The CPPA also provides for fines for knowingly contravening its provisions relating to reporting of breaches of security safeguards, maintaining records of breaches of safeguards, retaining information subject to an access request, using de-identified information to identify an individual, and whistleblower protections, or for obstructing a Commissioner investigation, inquiry, or audit. In these cases, a fine not exceeding the greater of $25,000,000 and 5% of an organization's annual gross global revenue may be imposed on indictment, or the greater of $20,000,000 or 4% of annual gross global revenues on summary conviction.
Private Right of Action
The CPPA provides a private right of action against organizations for damages for loss or injury in certain limited circumstances. Specifically, where the Commissioner makes a finding that an organization has contravened the CPPA and the organization does not appeal to the Tribunal or the appeal is dismissed, or the Tribunal itself makes a finding that the organization has contravened the CPPA, an individual affected by the contravention has a cause of action. The cause of action may be heard in the Federal Court or the superior court of a province, raising the spectre of increased litigation and class action proceedings in relation to non-compliance with the CPPA.
There is no guarantee that Bill C-11 will pass in its current form, particularly given the current minority Parliament.

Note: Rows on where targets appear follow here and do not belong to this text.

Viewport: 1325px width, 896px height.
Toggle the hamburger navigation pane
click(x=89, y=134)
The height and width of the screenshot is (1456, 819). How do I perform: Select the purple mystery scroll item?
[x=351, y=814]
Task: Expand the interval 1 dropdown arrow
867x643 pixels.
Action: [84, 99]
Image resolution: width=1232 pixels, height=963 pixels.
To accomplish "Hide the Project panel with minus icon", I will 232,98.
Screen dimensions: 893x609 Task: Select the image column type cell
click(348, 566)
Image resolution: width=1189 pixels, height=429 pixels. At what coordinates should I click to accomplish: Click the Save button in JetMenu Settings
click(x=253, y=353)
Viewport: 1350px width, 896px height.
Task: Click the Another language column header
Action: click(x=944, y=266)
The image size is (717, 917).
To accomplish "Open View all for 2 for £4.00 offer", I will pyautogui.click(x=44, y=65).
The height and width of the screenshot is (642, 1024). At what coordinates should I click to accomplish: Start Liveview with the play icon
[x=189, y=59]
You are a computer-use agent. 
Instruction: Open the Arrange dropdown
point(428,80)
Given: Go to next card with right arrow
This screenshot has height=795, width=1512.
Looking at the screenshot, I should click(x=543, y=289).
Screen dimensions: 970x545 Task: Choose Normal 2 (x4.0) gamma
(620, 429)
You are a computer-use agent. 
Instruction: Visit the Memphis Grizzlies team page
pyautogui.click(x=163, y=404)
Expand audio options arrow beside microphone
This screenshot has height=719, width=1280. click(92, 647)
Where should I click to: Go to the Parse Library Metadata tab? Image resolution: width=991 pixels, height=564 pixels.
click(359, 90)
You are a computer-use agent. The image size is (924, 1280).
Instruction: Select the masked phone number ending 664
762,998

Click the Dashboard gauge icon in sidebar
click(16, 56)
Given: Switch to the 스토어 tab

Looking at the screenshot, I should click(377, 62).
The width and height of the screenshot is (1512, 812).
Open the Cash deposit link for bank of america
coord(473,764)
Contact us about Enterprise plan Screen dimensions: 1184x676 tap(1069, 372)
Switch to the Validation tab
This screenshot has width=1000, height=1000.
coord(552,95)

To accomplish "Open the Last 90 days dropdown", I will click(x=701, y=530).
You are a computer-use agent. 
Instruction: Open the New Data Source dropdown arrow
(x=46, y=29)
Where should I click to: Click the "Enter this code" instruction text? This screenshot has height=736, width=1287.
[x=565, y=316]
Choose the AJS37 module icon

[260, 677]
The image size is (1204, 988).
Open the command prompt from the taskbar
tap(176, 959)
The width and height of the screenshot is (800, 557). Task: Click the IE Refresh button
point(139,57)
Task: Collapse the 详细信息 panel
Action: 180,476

Nor is there yet any indication of when the Act or certain of its provisions may come into force or what the length of any transition period would be (the date of the coming into force of the Act and certain provisions of the CPPA are to be set by an order of the Governor in Council). To date, the bill has only been introduced in the House and received the 1st Reading. The contents of the bill are likely to change considerably as it advances through 2nd and 3rd reading in Parliament and receives study at applicable Standing Committees. However, the Act is part of a trend towards privacy law reform in Canada, including as reflected in recent sweeping changes proposed in Quebec (click here to read more about those changes), and internationally with the EU's General Data Protection Regulation (GDPR) and the California Consumer Protection Act.
The Act is certain to attract very strong attention from domestic and foreign organizations that collect information about Canadians and are subject to Canadian privacy law, particularly in light of the impacts of the COVID pandemic and the additional compliance costs and risks of material liability that the CPPA represents. Organizations and trade associations should consider the impact of the Act and its evolution as it progresses through Parliament and be prepared to propose improvements and to address any unintended consequences of its reforms.